=== Section Start ===
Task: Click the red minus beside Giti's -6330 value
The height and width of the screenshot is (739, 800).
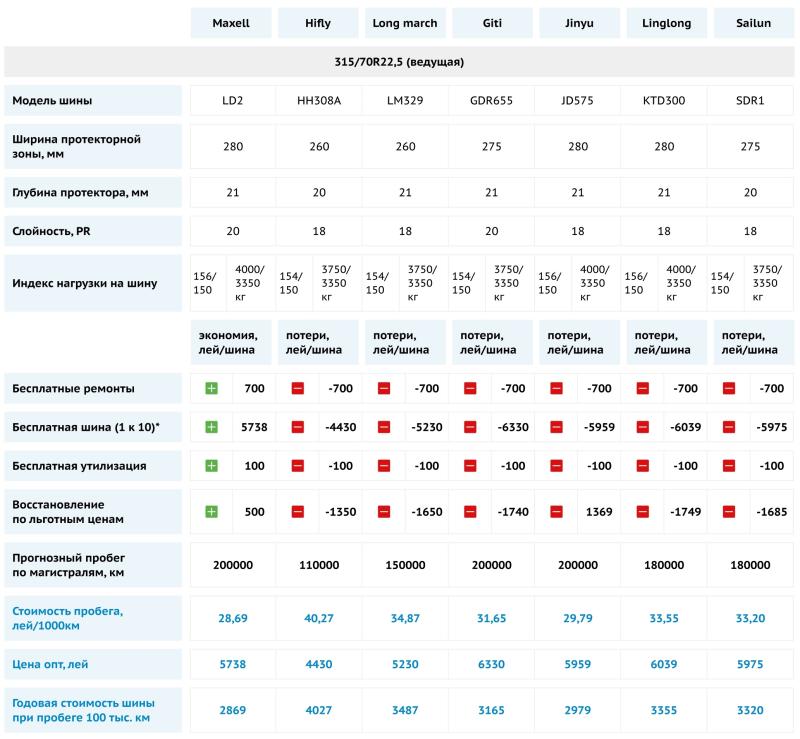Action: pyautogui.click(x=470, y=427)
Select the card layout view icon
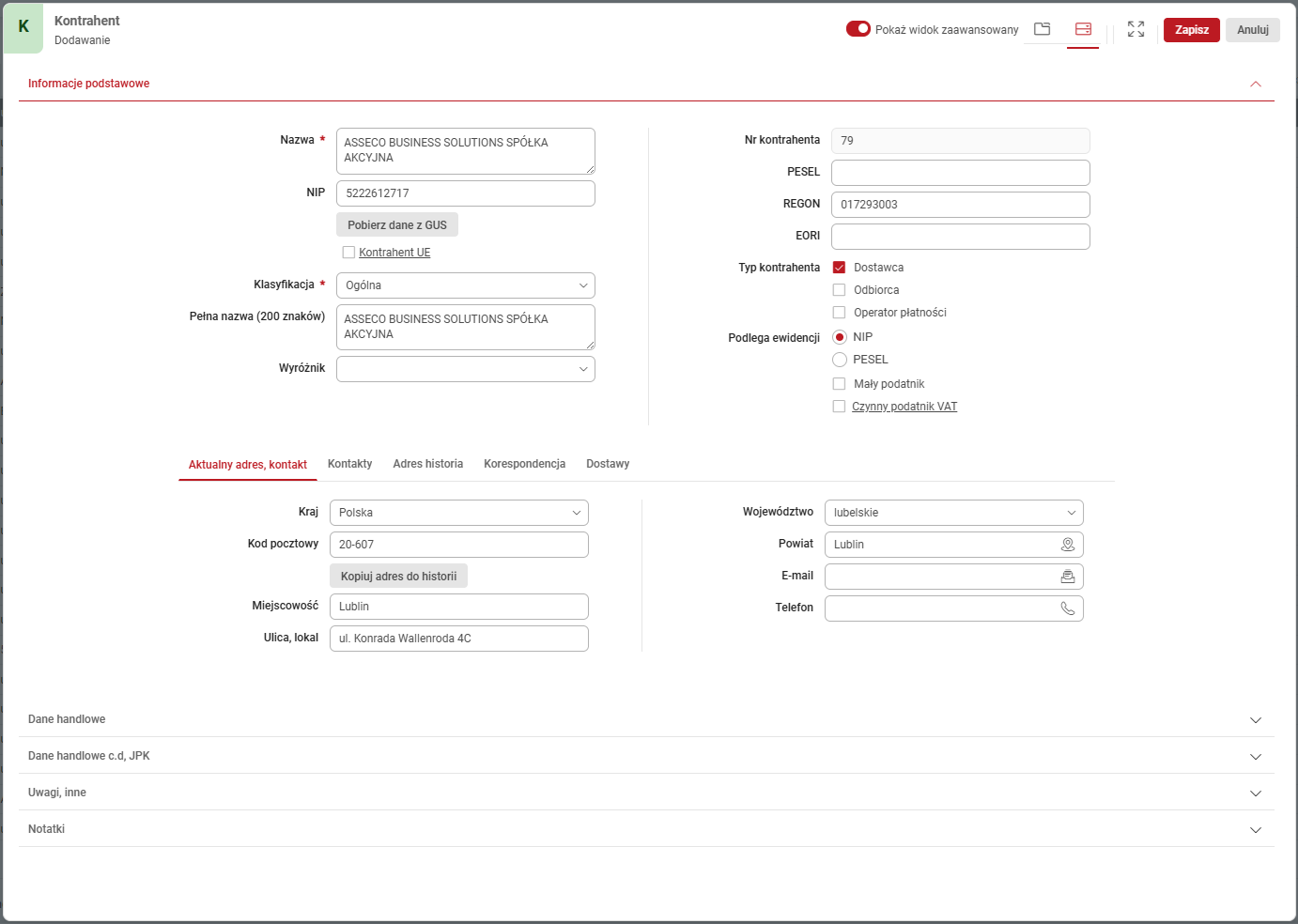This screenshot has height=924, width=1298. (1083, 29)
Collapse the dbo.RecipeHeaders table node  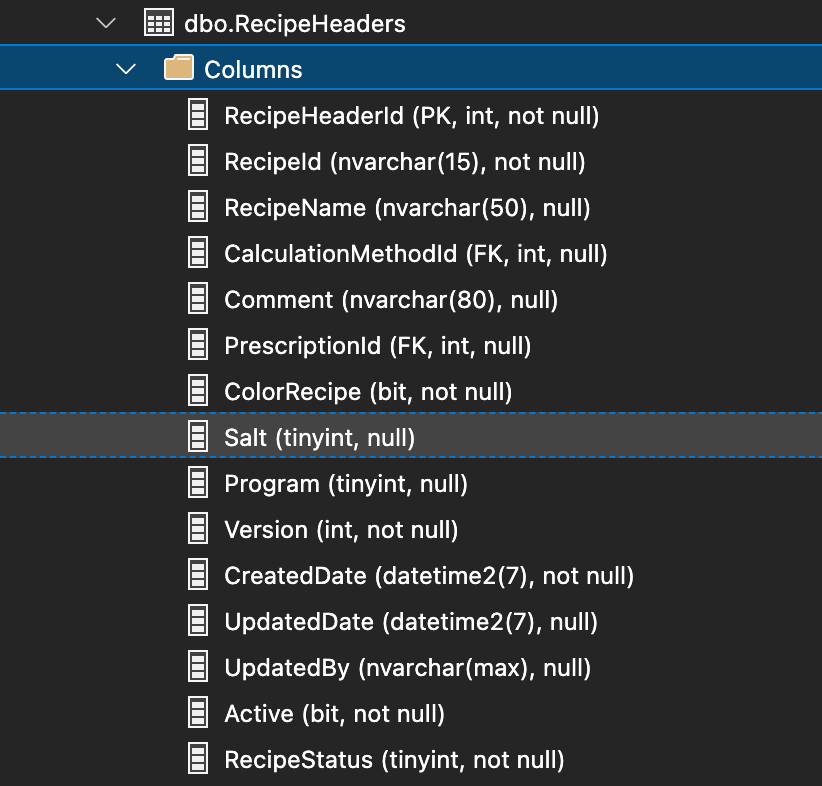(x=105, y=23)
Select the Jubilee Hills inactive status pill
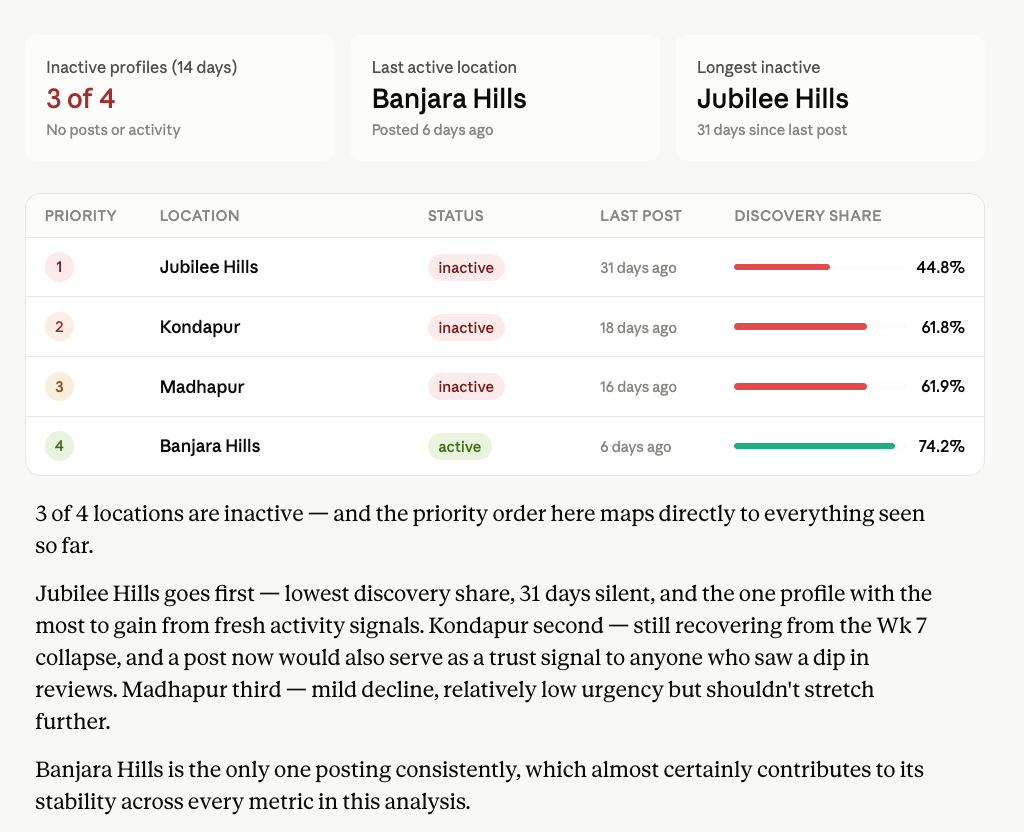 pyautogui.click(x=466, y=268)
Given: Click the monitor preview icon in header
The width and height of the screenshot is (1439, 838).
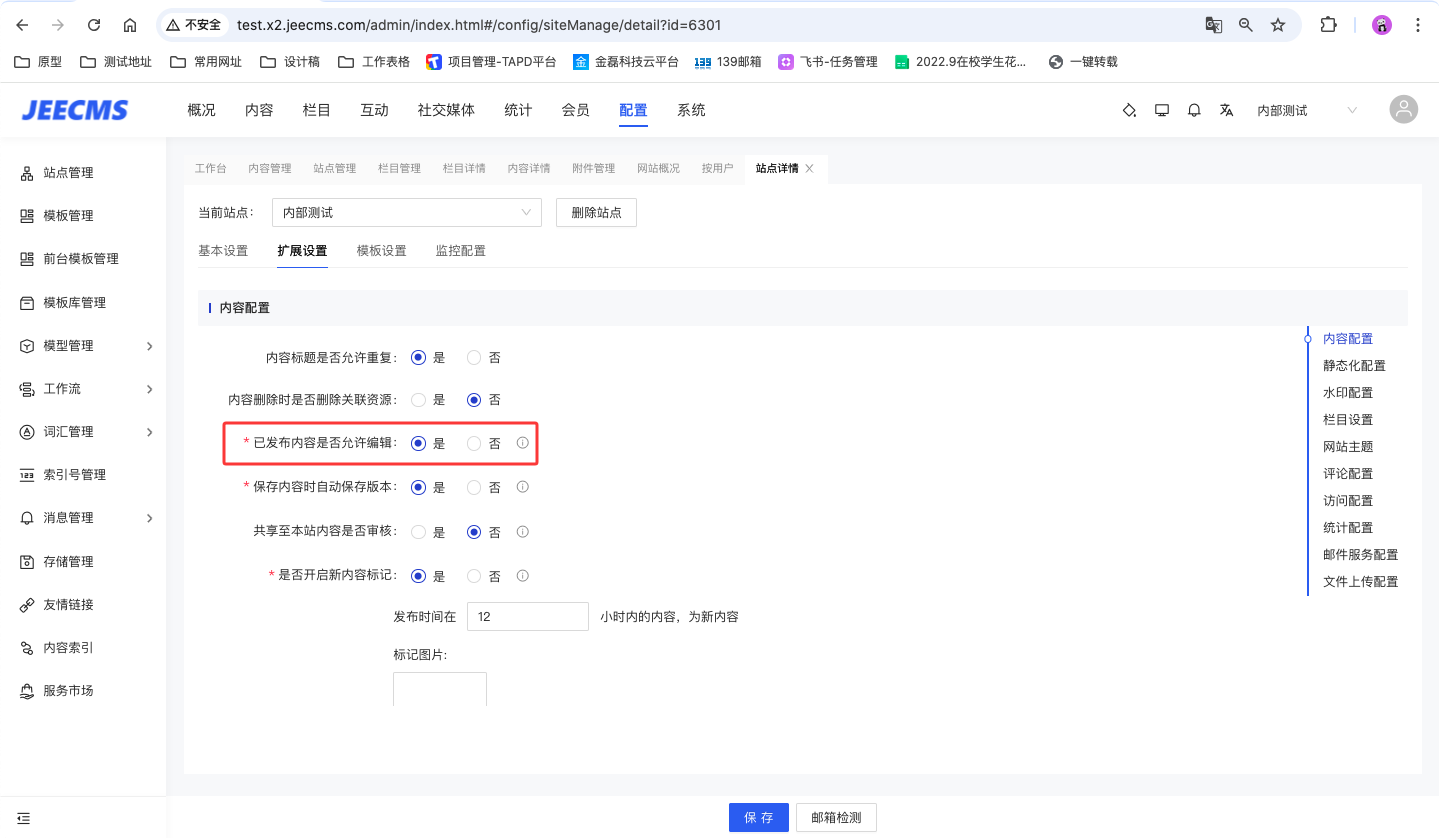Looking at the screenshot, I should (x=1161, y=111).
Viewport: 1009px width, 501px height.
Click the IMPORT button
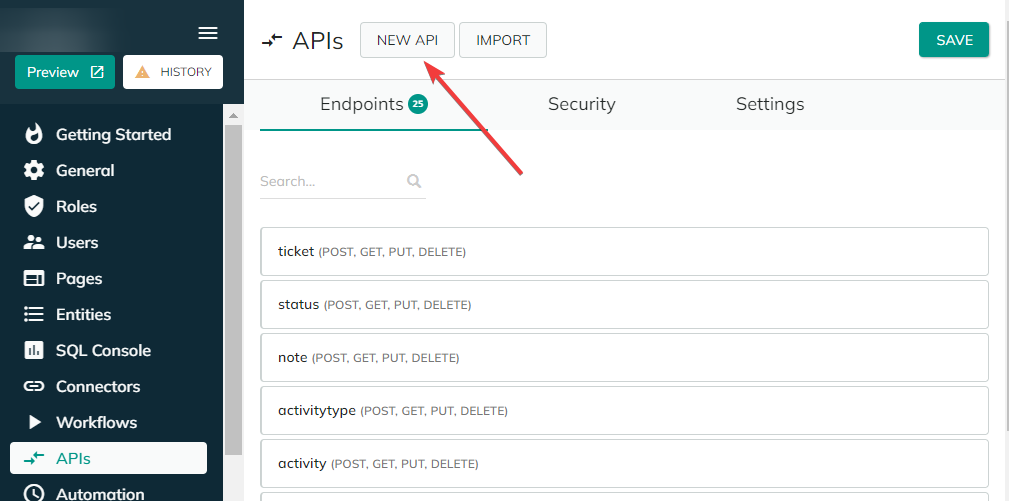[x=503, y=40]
=== Section End ===
Work to be completed ▸ What you return must match, line for line, the records from the line containing "Given: Click the" through their end, with both ends included and no pictures.

Answer to the exercise ▸
Given: Click the monitor preview icon in header
The width and height of the screenshot is (1439, 838).
Looking at the screenshot, I should (x=1161, y=111).
Viewport: 1009px width, 501px height.
Click the IMPORT button
[x=503, y=40]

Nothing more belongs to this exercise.